Extracted text:

Italian aristocrat and military leader

Cornelio Malvasia, Marquis of Bismantova (11 April 1603 – 29 March 1664) was an Italian aristocrat, patron of astronomy and military leader.

==Early life==

Malvasia was born in 1603 to an aristocratic family of Bologna and was the cousin of Carlo Cesare Malvasia.

==Military career==

During the Wars of Castro he led papal army cavalry against the Dukes of Parma. He became close to the nephews of Pope Urban VIII and his later correspondence and publications carried the Barberini crest; three bees. His cousin Carlo later received assistance, in Rome, from Barberini loyalist, Cardinal Marzio Ginetti.

Despite the Duchy of Modena having sided with the Dukes of Parma during the Wars of Castro, Malvasia later became a military advisor to Alfonso IV d'Este, Duke of Modena. He was later named Marechal of the French army in Italy while Francesco II d'Este (later Duke of Modena after his father) was General of that army.

In 1656 he visited Paris and received honours from King Louis XIV - a 400 doppie annual pension for his position of Marechal and a gift of a diamond bottoniera from Cardinal Mazarin.

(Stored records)
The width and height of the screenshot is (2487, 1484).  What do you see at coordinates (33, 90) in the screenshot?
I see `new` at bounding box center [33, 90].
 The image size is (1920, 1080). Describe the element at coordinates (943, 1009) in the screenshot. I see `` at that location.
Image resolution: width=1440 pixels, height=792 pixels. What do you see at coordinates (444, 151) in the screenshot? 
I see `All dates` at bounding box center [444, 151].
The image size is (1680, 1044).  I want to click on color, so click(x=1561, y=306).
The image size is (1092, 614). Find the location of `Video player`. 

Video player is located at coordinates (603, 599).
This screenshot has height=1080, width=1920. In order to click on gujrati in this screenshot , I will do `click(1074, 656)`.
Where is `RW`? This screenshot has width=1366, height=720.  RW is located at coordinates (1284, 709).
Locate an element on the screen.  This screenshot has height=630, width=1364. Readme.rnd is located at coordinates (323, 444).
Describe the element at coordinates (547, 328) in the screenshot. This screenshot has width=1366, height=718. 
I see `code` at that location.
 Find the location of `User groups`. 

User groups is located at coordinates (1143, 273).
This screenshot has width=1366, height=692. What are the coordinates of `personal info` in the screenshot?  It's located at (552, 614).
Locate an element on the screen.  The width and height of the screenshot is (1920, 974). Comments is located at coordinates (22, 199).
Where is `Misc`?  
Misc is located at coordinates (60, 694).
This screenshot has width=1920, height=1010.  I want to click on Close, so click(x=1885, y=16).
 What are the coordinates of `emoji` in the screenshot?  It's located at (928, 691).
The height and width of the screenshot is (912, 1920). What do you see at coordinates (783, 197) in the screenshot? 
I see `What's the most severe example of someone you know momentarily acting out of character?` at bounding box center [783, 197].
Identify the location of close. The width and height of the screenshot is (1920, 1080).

Requirement: Retype the part of the passage on Cornelio Malvasia that runs from "In 1656 he visited" to "from Cardinal Mazarin.", keeping every word and mark unchanged.

Solved exercise:
In 1656 he visited Paris and received honours from King Louis XIV - a 400 doppie annual pension for his position of Marechal and a gift of a diamond bottoniera from Cardinal Mazarin.